宋史卷四百三十六 列傳第一百九十五 陳亮

陳亮

  • 字は同父、婺州永康の人。才気煥発で兵学・時務論に長け、『酌古論』を著した。郡守周葵に才を認められ交遊し、葵は執政となってからも国士として遇した。
  • 隆興の和議に反対し、婺州で解頭に薦挙されて「中興五論」を上奏したが用いられず、以後十年間郷里で学問著述に専念した。
  • 淳熙五年(孝宗即位十七年目)、上書し、中国は天地の正気・天命・人心の帰する所であるとし、南方に偏在することを恒久としてはならないと論じた。二聖北狩の恥を晴らすべきなのに、秦檜の和議以来、天下の気概が衰えたと批判し、財力・兵力を蓄えるという通和論は「上下の苟安と姦臣の私利を成すもの」と痛烈に批判した。荊襄・巴蜀の地勢を用いた復興策を提言し、銭塘(臨安)に都したままでは中原回復は不可能であるとして、建業(金陵)への遷都、武昌への行宮設置、荊襄経営を提言した。丙午丁未(靖康の変)から六十年周期の天運を説き、今こそ北伐の好機であると主張した。

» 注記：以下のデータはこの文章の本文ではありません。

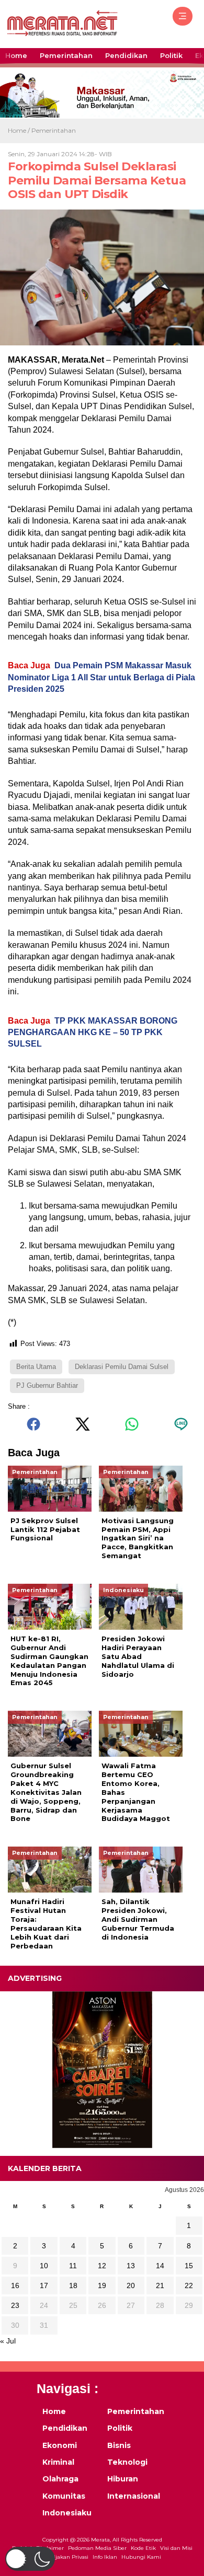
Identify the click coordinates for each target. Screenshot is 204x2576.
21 (160, 2285)
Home (16, 55)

  • 孝宗は感動し官職を与えようとしたが、陳亮は「社稷のため数百年の基を開こうとしているのに、なぜ一官を求めようか」と笑って固辞し帰郷した。
  • 郷里で狂言のかどで刑部侍郎何澹に讒言され投獄・拷問を受けたが、孝宗は「秀才の酔後の妄言に罪なし」として赦免した。その後も家僮の殺人事件に連座して投獄されたが、丞相・王淮や辛棄疾、羅点の助力で死を免れた。
  • 学問は孟子以後、王通を推重し、義理の精微を究め古今の同異を弁ずることを旨とした。朱熹・呂祖謙らと並び称され、自ら「一日の長がある」と自負した。

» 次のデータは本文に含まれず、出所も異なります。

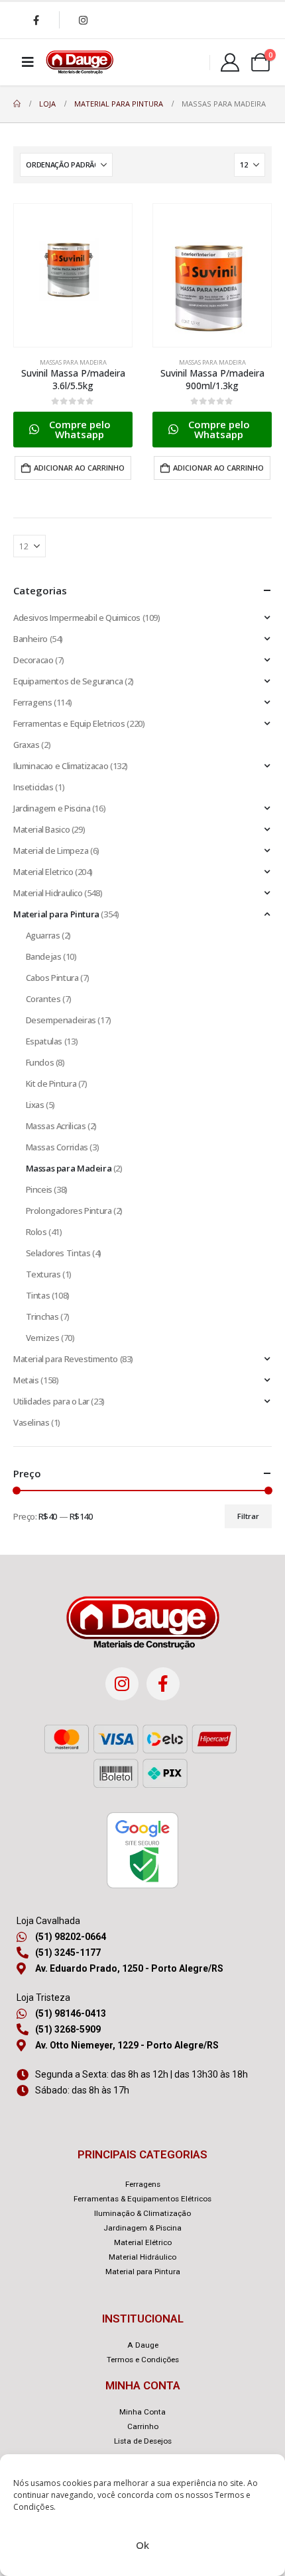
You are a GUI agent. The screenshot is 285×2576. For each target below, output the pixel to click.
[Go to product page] (73, 275)
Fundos (40, 1062)
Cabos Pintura (52, 978)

  • 高宗崩御に際し光宗が判臨安府として孝宗の知遇に感じ、金陵に赴いて再び上疏し、非常の人あって初めて非常の功を建てられると説いた。秦檜の和議二十年の害と孝宗の削平の志二十年を対比し、高宗の対金和平路線を批判し、皇太子(光宗)を撫軍大将軍として建業に駐屯させ北伐準備の中心とすることを提言した。
  • 光宗禅位を巡り宮廷が動揺した時期、狂言を疑われ再び紛争に巻き込まれたが、少卿鄭汝諧の弁護で免れた。
  • 光宗の策問に対し「君道・師道」論で答え、当初第三位とされていたが光宗自ら第一に抜擢した(孝宗・寧宗も喜んだ)。建康府判官庁公事に任命されたが赴任前に急死した。
  • 弟の陳充との別離の逸話が伝わる(互いに命服を得て死後に父祖に見えることを願った)。人柄は情に厚く、貧しい者への援助を惜しまなかった。没後、葉適の請いにより一子に官が与えられ、端平初年に諡「文毅」。